Дела внутренние не заслоняли дел внешних. Наоборот, чем хуже складывались внутренние, тем сильней волновали и заботили внешние, и в первую голову Литва и Крым. Они, что называется, подпирали под горло, но и побочные, второстепенные заботы тоже доставляли немало хлопот. Ещё ранней весной, вскоре после полоцкой победы, есаул царского ертаульного полка Михайло Безнин привёз из Новгорода, куда посылался сеунчем[240], весть, что в Поморье неспокойно, что каянские[241] немцы будто бы вновь ходят в Белое море и разбой великий там учиняют, людей тамошних, поморов, грабят и побивают.
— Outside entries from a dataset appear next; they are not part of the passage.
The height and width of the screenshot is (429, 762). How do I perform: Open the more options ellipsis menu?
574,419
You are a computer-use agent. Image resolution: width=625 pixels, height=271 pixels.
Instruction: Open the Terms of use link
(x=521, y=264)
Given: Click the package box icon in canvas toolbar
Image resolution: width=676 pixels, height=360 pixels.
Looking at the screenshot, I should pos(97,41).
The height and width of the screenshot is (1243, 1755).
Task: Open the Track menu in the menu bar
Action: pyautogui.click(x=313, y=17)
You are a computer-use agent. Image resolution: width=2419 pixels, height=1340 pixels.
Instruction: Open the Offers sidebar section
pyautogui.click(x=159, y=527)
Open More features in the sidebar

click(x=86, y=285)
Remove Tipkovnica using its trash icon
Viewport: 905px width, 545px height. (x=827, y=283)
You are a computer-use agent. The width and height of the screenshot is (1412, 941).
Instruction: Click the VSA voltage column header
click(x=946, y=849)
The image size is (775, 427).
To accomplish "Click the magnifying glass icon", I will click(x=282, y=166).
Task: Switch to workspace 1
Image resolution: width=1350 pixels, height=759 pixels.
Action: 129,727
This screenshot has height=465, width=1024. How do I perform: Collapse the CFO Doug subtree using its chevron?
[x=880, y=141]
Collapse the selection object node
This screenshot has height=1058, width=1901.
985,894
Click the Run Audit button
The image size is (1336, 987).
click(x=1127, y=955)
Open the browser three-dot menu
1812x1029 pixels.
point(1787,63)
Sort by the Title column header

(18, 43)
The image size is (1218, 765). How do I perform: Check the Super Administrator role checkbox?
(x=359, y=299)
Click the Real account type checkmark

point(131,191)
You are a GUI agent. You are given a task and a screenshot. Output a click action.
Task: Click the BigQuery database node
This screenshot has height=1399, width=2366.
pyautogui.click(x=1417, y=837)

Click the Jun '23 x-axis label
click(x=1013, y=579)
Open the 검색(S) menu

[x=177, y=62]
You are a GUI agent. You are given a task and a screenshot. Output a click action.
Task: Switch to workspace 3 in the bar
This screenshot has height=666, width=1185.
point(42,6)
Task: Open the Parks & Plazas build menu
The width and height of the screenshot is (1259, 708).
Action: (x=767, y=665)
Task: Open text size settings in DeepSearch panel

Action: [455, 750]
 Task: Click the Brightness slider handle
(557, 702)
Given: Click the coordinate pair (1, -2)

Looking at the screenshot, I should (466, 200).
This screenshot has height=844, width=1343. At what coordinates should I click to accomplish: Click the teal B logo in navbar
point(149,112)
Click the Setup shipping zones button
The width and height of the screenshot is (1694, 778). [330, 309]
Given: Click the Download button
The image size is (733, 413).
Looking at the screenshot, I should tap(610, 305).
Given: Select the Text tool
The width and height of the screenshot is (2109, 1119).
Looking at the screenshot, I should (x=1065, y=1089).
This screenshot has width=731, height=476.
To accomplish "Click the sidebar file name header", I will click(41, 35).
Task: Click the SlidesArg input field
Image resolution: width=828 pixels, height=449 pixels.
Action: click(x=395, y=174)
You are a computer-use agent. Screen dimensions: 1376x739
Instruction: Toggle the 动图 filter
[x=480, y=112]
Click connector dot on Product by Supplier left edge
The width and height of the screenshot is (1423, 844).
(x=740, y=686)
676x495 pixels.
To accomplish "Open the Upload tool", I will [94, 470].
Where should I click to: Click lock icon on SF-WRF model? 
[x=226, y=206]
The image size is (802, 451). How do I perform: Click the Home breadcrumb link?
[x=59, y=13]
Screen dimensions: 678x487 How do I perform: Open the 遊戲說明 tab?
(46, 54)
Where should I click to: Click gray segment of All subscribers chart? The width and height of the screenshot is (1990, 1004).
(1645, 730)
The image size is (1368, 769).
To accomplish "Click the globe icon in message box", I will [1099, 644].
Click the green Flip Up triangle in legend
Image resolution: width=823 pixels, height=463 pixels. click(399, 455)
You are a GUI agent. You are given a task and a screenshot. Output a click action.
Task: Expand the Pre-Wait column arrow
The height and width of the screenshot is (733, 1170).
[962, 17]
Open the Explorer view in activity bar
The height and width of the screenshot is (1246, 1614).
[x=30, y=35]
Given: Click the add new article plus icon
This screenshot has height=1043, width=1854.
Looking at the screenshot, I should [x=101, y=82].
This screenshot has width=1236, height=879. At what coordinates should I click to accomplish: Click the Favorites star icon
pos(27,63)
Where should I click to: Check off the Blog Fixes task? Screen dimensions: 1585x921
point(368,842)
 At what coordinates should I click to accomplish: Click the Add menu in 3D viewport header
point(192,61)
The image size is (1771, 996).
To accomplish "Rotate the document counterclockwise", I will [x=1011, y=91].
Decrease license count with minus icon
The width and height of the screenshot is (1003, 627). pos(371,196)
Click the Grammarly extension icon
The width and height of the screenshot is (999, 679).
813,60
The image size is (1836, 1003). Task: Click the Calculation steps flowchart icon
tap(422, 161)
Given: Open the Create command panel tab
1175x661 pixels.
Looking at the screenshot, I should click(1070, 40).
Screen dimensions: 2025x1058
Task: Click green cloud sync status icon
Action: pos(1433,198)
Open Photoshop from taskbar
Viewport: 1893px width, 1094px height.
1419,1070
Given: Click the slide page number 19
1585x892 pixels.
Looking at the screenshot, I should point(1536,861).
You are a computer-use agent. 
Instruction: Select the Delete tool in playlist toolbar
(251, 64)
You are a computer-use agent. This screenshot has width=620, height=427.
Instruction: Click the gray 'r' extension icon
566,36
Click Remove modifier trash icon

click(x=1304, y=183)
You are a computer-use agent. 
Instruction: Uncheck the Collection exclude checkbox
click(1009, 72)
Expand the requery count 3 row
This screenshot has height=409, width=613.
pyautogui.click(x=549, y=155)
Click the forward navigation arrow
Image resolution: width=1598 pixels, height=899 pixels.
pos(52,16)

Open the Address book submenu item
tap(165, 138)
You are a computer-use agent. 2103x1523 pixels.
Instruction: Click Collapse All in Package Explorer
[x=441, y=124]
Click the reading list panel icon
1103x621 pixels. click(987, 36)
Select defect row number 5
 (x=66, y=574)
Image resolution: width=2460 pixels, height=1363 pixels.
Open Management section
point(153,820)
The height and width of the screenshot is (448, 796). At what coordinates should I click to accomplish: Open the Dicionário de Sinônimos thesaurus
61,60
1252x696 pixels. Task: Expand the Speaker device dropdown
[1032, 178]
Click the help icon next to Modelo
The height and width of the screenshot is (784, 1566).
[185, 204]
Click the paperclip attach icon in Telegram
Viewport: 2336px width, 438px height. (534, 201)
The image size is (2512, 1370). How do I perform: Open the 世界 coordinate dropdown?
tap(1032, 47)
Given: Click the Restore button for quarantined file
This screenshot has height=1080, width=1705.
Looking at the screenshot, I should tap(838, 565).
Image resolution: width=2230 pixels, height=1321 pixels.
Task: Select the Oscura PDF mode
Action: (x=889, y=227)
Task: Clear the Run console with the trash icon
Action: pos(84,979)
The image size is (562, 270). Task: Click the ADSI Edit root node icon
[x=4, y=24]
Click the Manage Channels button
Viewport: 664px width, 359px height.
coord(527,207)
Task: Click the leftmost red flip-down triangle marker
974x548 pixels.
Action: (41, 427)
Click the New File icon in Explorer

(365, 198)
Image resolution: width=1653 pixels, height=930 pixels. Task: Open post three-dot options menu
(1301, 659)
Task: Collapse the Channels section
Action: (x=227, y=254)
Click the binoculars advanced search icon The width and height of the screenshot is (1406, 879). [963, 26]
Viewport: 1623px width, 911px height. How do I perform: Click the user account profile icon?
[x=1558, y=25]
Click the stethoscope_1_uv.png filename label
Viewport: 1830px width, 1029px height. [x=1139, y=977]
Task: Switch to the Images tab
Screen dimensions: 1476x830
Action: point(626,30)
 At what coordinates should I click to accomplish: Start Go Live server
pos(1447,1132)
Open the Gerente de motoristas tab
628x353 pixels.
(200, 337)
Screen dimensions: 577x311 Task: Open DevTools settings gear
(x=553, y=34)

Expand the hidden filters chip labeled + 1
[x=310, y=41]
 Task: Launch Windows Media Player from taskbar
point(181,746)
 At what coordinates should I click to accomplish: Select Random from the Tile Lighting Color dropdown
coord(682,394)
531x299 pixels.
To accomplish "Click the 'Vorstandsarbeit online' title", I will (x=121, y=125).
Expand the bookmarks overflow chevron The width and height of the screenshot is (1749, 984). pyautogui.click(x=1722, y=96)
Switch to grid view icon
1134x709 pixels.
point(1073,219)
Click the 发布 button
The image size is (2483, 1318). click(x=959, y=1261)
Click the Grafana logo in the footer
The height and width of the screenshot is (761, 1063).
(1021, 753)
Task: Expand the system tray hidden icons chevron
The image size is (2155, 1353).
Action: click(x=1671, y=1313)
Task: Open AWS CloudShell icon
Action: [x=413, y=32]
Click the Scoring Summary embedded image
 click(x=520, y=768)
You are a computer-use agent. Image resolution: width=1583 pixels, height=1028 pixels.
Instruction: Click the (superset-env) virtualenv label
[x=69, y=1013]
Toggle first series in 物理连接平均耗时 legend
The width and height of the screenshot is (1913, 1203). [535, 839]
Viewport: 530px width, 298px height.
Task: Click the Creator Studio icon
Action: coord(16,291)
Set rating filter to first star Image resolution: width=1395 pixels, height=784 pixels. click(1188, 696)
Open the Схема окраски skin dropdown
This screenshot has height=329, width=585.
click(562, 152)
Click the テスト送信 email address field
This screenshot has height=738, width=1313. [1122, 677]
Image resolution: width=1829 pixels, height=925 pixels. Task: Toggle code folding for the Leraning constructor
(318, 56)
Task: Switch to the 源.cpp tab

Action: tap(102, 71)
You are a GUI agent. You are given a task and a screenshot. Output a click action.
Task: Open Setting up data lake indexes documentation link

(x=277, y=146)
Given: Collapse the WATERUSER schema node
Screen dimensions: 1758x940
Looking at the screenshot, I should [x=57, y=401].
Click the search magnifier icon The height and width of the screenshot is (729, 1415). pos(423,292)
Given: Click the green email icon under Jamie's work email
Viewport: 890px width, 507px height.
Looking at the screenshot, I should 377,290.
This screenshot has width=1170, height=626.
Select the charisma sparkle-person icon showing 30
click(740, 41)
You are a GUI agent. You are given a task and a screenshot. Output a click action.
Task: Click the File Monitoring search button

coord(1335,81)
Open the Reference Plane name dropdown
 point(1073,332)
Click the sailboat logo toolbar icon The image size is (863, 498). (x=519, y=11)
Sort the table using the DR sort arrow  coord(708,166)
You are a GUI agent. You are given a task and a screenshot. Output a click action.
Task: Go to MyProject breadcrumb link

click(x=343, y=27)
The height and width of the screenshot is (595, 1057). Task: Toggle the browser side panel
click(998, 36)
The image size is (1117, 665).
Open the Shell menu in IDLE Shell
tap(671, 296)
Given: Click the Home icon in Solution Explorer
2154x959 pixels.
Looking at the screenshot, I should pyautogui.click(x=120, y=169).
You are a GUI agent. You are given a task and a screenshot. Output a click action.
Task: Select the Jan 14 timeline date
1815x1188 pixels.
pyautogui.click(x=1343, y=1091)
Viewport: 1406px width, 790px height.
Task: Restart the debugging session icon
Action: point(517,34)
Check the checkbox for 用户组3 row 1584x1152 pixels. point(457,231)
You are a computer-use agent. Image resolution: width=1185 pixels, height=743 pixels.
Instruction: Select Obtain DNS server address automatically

Теперь весть эта подтвердилась. Игумен Соловецкого монастыря Филипп Колычев прислал царю грамоту, в коей сообщал, что вот уже который год немцы из Каннской земли приходят судовыми путями по рекам Кеми и Ковде в Белое море и грабят поморов и много иного прелютого зла чинят вотчине государевой. Прислал Филипп вместе с грамотой и роспись земель тамошних, которую запрашивал у него Посольский приказ. Искусно составил ту бумагу лукаво-мудрый чернец: не столько роспись получилась, сколько укор царю. «А сё роспись твоей государевой вотчине, — писал Филипп. — От немецкого рубежа Каннской украйны живут немецкие люди и владеют твоей государевой землёю. Государский рубеж исстари от Свитцкого[242] моря по берегу от реки Леменги в Кемь и до Шомерского камени до Торной пятьсот вёрст. А из твоей, государевой, вотчины впали в море в Свитцкое семь рек: река Сиговка, река Леменга, река Овлуя, река Ия, река Кемь Жемчужная, река Торная, река Кейнита. А исстари по тем рекам сидели русские люди, а ныне сидят все немцы, а владеют твоей государевой вотчиной по тем рекам мало не семьдесят лет».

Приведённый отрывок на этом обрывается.